I fiddled with the thing for awhile, cleaning out the metal shavings and straightening the bent brass cog, then degreasing the brass parts, but couldn’t get it to reliably work because the brass cog now slipped freely on its steel shaft, as did the tiny actuator pin mounted to the cog.

Then today, because I was homebound by the arrival of a snow storm, I took the clockwork in from the cold shop and began working on it from the comfort of my warm office. I succeeded in making the hole in the center of the brass cog, and that for the tiny pin, a bit tighter by the application of some concentrated force with a steel tool, and was able to get it properly reassembled and the escapement’s timing adjusted so that, wonder of wonders, the dang thing began to oscillate back and forth, making its wonderful little ticking sound once again. What had once been a modest boat anchor was soon restored to its former glory, that of the humble parking meter, normally an object of our scorn and derision when out in public, but now the object of my pride and joy, almost like a proud Pappy and his newly arrived bambino. Almost.

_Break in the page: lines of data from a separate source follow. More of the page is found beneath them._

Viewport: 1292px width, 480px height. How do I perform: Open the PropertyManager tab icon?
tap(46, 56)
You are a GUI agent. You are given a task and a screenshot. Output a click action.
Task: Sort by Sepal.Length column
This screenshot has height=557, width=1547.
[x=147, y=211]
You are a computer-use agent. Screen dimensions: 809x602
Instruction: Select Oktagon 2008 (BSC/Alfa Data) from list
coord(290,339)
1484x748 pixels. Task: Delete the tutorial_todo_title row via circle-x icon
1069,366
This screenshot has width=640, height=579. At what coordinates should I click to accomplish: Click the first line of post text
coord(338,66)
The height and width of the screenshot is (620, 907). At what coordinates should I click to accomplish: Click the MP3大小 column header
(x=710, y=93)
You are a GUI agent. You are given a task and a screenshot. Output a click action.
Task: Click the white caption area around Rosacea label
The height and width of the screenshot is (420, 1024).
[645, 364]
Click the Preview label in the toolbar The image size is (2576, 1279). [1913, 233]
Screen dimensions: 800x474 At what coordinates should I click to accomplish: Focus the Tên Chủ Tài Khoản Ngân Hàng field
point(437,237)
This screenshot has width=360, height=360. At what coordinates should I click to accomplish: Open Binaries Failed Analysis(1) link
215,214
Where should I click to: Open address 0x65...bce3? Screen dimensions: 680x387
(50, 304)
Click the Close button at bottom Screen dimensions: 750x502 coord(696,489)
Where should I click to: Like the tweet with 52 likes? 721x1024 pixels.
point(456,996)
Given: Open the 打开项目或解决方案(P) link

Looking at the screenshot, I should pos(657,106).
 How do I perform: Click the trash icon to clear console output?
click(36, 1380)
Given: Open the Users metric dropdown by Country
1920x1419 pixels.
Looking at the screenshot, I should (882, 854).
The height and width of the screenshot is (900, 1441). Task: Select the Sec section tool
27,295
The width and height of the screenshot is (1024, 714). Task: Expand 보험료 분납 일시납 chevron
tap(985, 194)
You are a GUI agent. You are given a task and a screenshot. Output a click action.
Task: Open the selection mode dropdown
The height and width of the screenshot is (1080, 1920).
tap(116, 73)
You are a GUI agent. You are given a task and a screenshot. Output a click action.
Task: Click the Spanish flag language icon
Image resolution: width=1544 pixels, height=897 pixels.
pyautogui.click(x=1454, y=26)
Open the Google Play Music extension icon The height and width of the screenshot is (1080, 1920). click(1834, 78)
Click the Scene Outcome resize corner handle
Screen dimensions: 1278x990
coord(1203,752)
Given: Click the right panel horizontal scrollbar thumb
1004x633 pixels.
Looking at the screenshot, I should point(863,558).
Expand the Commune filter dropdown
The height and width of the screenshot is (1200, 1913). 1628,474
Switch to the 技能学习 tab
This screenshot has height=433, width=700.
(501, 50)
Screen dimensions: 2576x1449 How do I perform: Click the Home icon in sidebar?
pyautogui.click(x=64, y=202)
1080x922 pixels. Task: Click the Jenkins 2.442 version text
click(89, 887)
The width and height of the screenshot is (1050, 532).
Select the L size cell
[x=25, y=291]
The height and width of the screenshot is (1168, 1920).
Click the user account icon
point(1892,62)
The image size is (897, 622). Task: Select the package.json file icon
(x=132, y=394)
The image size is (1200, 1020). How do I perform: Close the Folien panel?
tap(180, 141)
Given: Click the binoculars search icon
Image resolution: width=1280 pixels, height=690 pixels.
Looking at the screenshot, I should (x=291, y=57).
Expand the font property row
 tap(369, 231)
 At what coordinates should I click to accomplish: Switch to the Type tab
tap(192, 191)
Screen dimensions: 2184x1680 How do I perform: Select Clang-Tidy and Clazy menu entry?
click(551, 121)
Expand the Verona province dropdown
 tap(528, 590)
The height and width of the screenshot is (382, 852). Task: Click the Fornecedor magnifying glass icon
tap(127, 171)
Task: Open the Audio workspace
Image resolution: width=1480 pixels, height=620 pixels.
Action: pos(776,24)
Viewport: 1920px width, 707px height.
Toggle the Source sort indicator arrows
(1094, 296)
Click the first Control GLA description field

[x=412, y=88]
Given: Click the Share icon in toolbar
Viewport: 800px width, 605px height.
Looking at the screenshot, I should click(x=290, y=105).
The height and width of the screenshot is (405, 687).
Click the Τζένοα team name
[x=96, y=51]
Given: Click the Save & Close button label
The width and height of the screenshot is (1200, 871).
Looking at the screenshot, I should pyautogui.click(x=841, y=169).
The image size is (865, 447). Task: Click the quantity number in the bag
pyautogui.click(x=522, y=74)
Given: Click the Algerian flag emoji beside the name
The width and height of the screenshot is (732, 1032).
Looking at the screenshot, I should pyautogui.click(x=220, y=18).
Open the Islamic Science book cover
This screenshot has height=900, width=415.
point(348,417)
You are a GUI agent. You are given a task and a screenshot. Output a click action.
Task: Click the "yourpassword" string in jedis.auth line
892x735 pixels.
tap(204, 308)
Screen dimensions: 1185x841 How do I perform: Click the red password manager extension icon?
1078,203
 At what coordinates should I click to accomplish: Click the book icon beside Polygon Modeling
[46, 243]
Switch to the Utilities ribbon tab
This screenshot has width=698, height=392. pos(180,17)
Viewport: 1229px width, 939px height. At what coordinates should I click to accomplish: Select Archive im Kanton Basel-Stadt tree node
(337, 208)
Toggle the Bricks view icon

I have a few ideas about what to do with a functional, full-sized parking meter. For one, it’s sitting at my desk right now, counting down the minutes as I write. So, there’s one possible application: as a handy writing timer, a method of disciplining oneself (or one’s grandkid) into so many minutes of uninterrupted study.

Then there’s the idea of a time-out meter. When the little ones get a bit too rambunctious, just slip a penny or nickel into the slot, twist the knob and announce with satisfaction “Okay, mister, you’re in time-out until the red flag pops up.”

I did present to my wife the idea of using it as a kitchen timer, but it just doesn’t go with our decor (which is surprising, given that our kitchen badly needs a remodel, the 50-year-old, original insert-oven sporting an analog temperature dial which once inspired a guest to comment that “it looks like an old car radio...”). No; however impressed Mrs. Van Cleave was with the prospect of owning a functional parking meter, using it within the confines of the kitchen was not anywhere near the top of her priority list. I’d have to find another use for it.

Really, it doesn’t look all that bad sitting here in the office, next to the old manual typewriter. But, it’s not in its original element. Birds were meant to fly, fish were meant to swim, and parking meters were built to reside out-of-doors. So, I figure that I’ll just wait until the weather warms up a bit and mount the old meter out in the front yard, like yard art, on a well-secured metal pole. The kids and visitors alike can have fun putting their spare change into the thing, and who knows, perhaps I’ll be able to save up enough cash to go on vacation (though I’m not holding my breath). 

But, I probably won’t mount the meter at the curbside. Governments, even modest city governments like ours, don’t find much humour in direct competition.

Oops, the meter’s expired, time to get moving on outta here. See you soon, and don’t take any wooden nickels.

(Posted via iPad)

Post-Script: this is my first blog post with my recently-acquired iPad2. I wrote the piece on iWriter, my first purchased app, and shot the photo on the iPad's camera which is, as you can tell, rather point-and-shoot-ish. I also don't yet have a photo editing app (there being, like, 10,000 or more from which to choose from), and so all I did to the picture after capture was to crop it to square format, then upload to Flickr. Which was another interesting challenge. I ended up emailing it to my Flickr account, a rather round-about method because the regular uploader isn't iPad friendly, but it works. Then, grabbing the BB code to link the photo to my blog was also a challenge, the iPad lacking anything that could be construed as a right-mouse button click. And, highlighting individual letters in each paragraph to be bolded is also a bit klunkier, hence the lack of spit-and-polish to this post.